1-Emmanuel Macron a accordé un entretien à TF1 ce dimanche après avoir participé à une conférence portant sur la stabilité au Moyen-Orient et la lutte contre le terrorisme dans le cadre de son déplacement en Irak et afin d’évoquer la situation en Afghanistan et dans la région, après le retour des talibans et l’attentat à l’aéroport de Kaboul, revendiqué par l’Etat islamique. Emmanuel Macron a également dévoilé sa stratégie sur la crise afghane auprès de la rédaction du JDD. Comment Emmanuel Macron tente-t-il d’imposer ses marques en cette rentrée ?  Quel bilan peut-on tirer de ses déclarations et de ses interventions au JT de TF1 et dans les colonnes du JDD ? Ses solutions pour tenter de résoudre cette crise (la poursuite des évacuations via des opérations humanitaires, la présence des soldats français en Irak ou l’instauration d’une « safe zone ») sont-elles crédibles et viables  alors même que selon des informations de France Info, un porte-parole des talibans rejette la proposition d’Emmanuel Macron de créer une zone sécurisée à Kaboul, mais assure que les Afghans pourront voyager après le 31 août, s’ils disposent d’un passeport et d’un visa ?  

« Puisque ces événements nous échappent, feignons de les organiser ». Jamais cette célèbre citation prêtée à Paul Valéry, ne fut mieux adaptée à la situation présente ! Les Etats-Unis et le monde occidental viennent de subir une défaite tragique en Afghanistan. Souvenons-nous. Les événements actuels ont leur source directe dans les attentats du 11 septembre 2001, qui firent plus de 3000 morts aux Etats-Unis. L’Amérique à la tête d’une coalition de pays occidentaux, dont la France, lance l’assaut contre les talibans qui dirigent l’Afghanistan, accusés de protéger Ben Laden, l’inspirateur de ce massacre. Le régime du Mollah Omar est renversé et les occidentaux s’installent à Kaboul avec le projet d’ancrer ce pays dans leur mouvance. Aujourd’hui la capitulation des occidentaux ne marque pas moins que la revanche posthume de Ben Laden et de Mollah Omar. Du chaos Afghan, la pire défaite du monde occidental en ce XXIe siècle, M. Macron s’efforce de tirer malgré tout une image positive et volontariste. Il propose de « parler » avec les talibans, d’instaurer une « safe zone » d’ailleurs rejetée par ces derniers. Mais les talibans vainqueurs de fait des Etats-Unis et du monde occidental, sont en position de force. Ils feront ce qu’ils veulent et sans doute ne faut-il pas en attendre la moindre concession de leur part.

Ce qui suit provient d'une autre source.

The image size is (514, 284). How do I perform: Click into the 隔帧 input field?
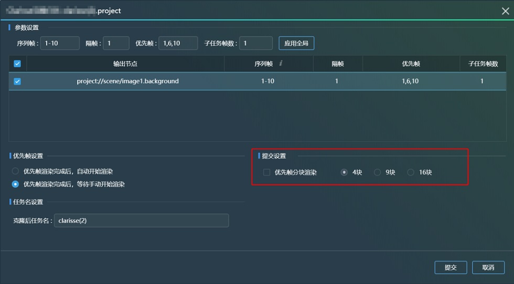[x=116, y=43]
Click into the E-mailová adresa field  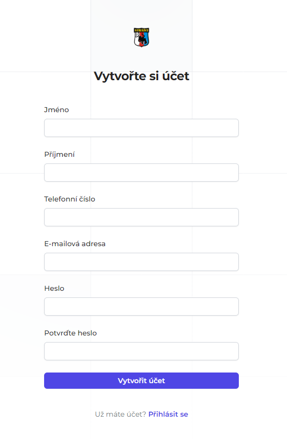(141, 262)
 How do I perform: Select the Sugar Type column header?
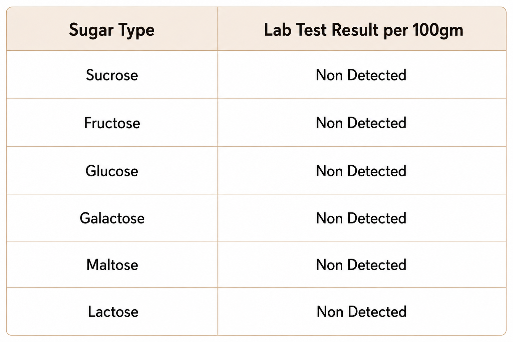112,30
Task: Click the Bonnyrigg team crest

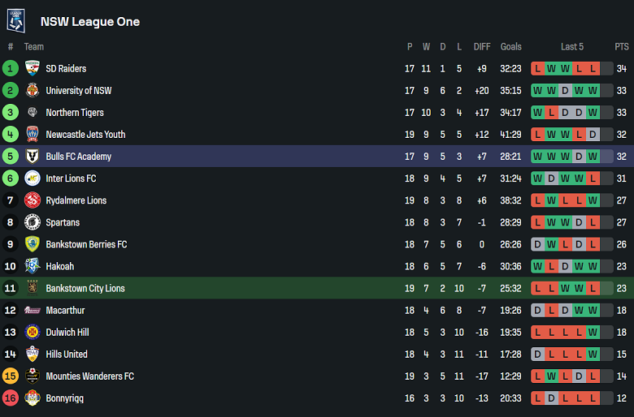Action: [x=33, y=398]
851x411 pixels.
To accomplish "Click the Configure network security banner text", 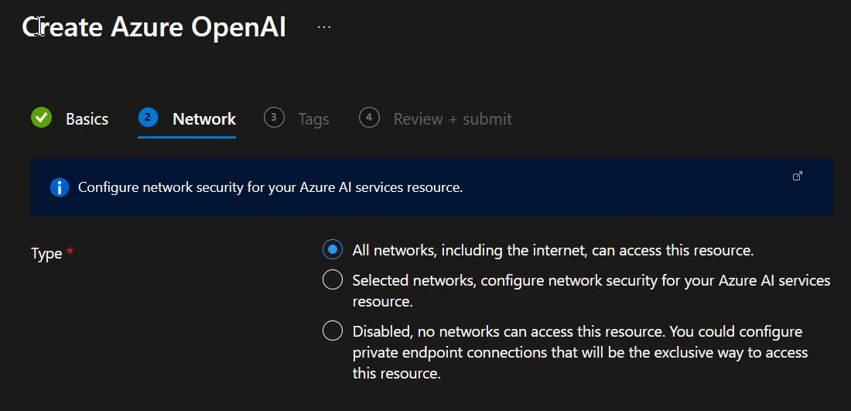I will point(270,187).
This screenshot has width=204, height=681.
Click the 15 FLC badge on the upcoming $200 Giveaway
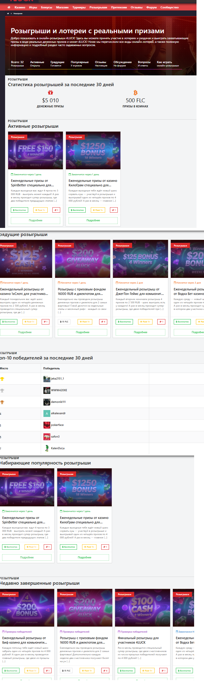(x=64, y=322)
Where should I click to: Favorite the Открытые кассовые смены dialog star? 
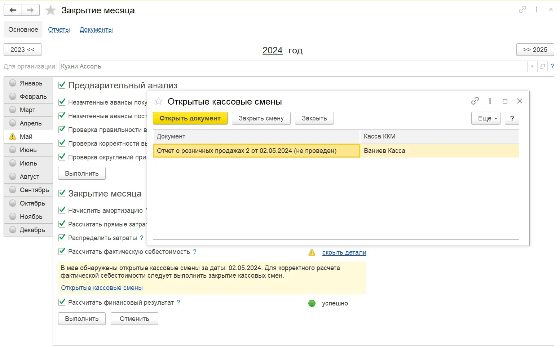(158, 101)
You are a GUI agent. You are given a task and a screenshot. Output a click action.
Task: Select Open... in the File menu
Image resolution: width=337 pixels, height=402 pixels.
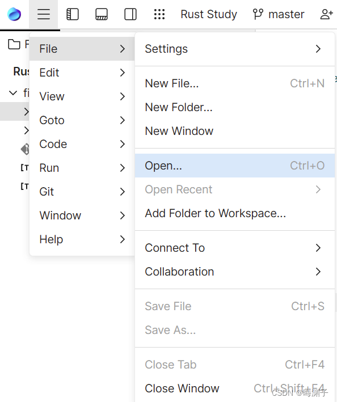tap(235, 166)
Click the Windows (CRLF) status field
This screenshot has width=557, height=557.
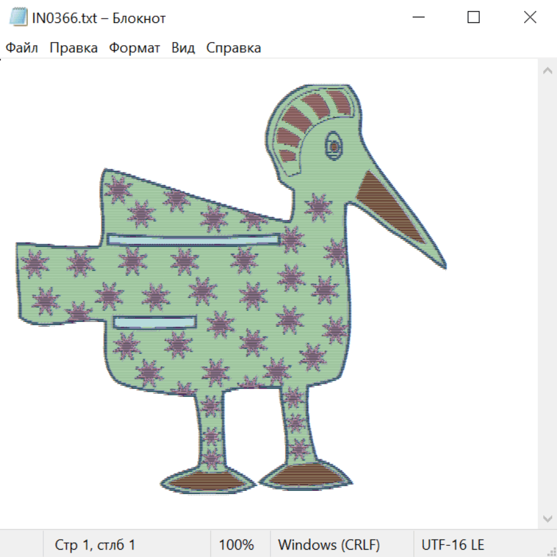coord(328,545)
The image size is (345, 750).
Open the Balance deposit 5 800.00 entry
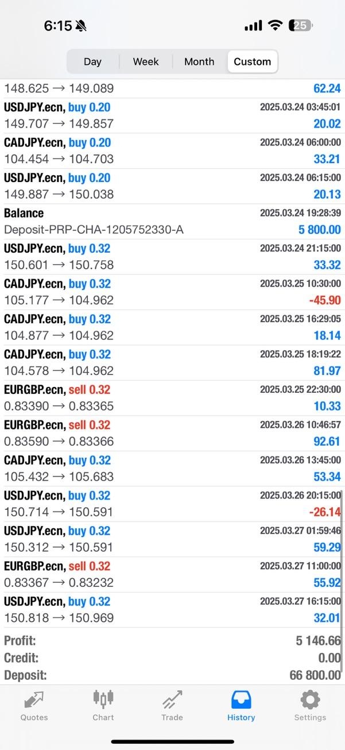coord(172,222)
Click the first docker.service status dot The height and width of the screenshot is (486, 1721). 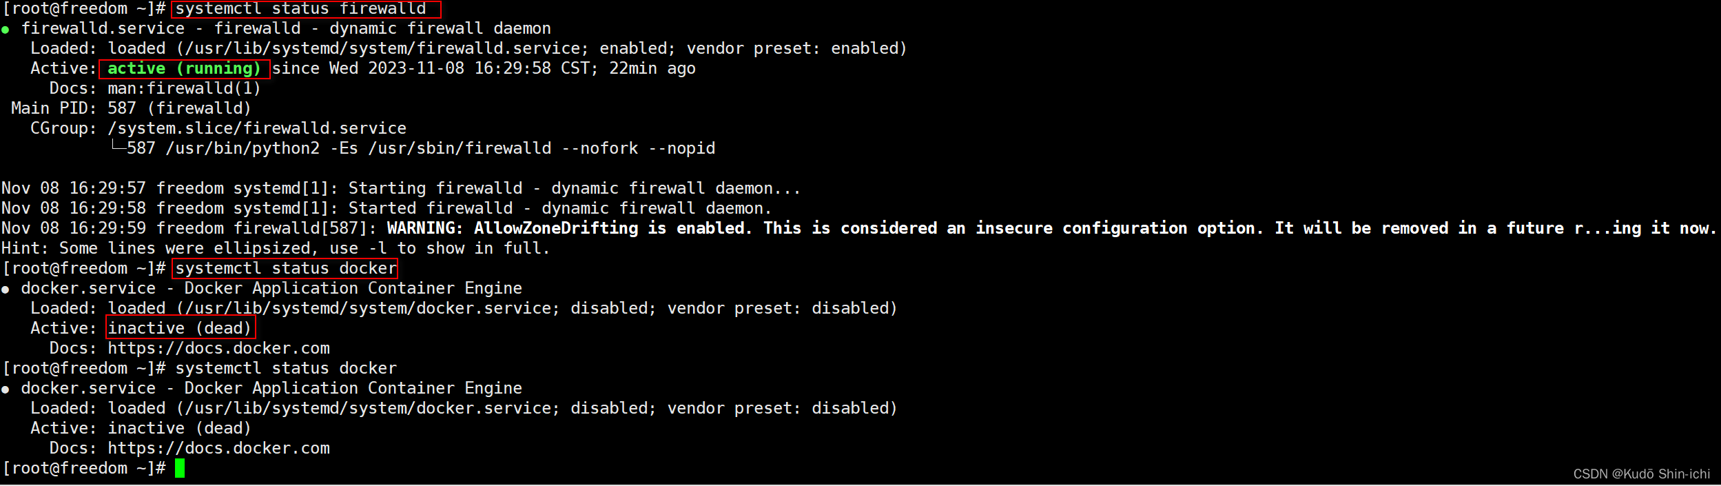(x=6, y=290)
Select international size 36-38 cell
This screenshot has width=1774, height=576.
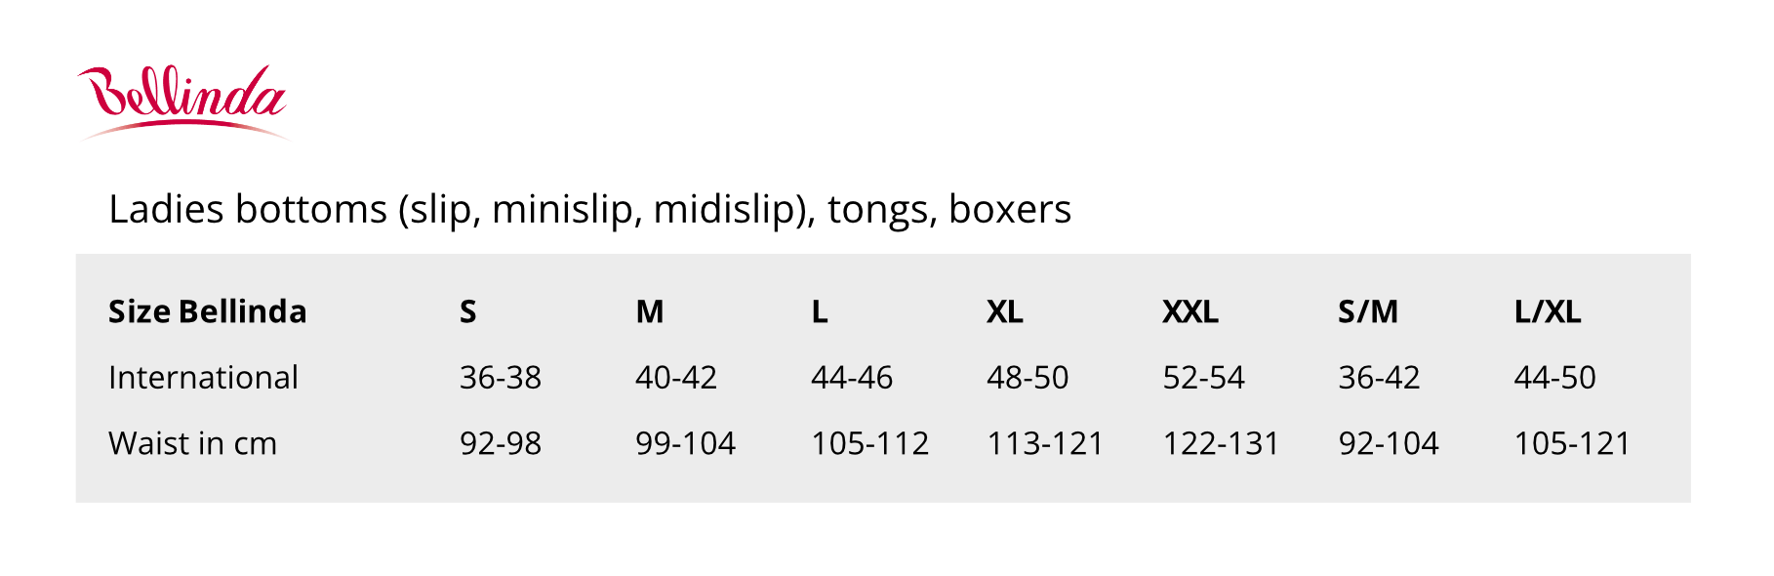[x=501, y=378]
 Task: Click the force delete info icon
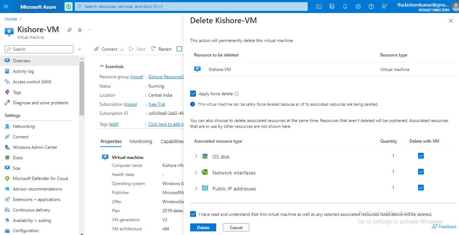pos(237,94)
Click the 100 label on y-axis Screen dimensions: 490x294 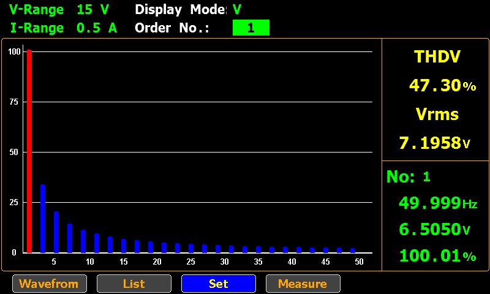tap(15, 52)

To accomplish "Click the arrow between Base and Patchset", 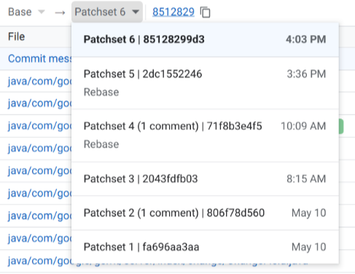I will (60, 12).
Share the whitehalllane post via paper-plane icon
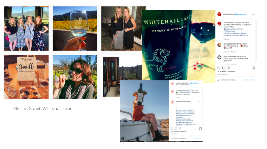The image size is (267, 149). (229, 68)
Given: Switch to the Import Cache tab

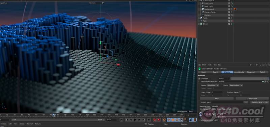Looking at the screenshot, I should tap(239, 72).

2 – En se positionnant sur les sujets internationaux, le chef de l’Etat ne risque-t-il pas de s’éloigner des préoccupations des Français en cette rentrée ? Emmanuel Macron s’était déjà engagé dans la crise du Liban sans obtenir de réelles avancées. Le dossier afghan ne La situation afghane ne va-t-elle détourner le chef de l’Etat des enjeux majeurs de cette rentrée, notamment sur le plan politique hexagonal ?

L’orientation internationale des dernières prises de paroles élyséennes n’est en aucun cas déconnectée de la scène politique nationale. L’Afghanistan et l’Irak sont aussi des prétextes pour parler aux Français des sujets qui les préoccupent, immigration et terrorisme. La mise en scène du chef de l’Etat à l’étranger s’adresse à l’opinion intérieure. Le 17 août, le président Macron tenait un discours droitier, évoquant la nécessité de lutter contre l’immigration clandestine à propos de la déstabilisation de l’Afghanistan. Il provoquait ainsi un tollé à gauche. Hier soir, il soulignait que l’accueil des réfugiés était un devoir absolu et mettait en garde contre tout amalgame entre immigration et risque terroriste. Après un coup de barre à droite le 17, le chef de l’Etat s’efforce, le 29, de séduire à gauche conformément au « en même temps ». L’image du chef de l’Etat en déplacement au Moyen-Orient s’insère dans le spectacle politique franco-français. Mme le Pen en profite pour donner de la voix et se positionner en opposante attitrée. C’est aussi l’effet recherché au moment où l’opposition de droite, infiniment plus menaçante pour la réélection du président Macron, essaye de revenir dans le jeu.  Nous sommes en pleine politique intérieure et pré-campagne présidentielle.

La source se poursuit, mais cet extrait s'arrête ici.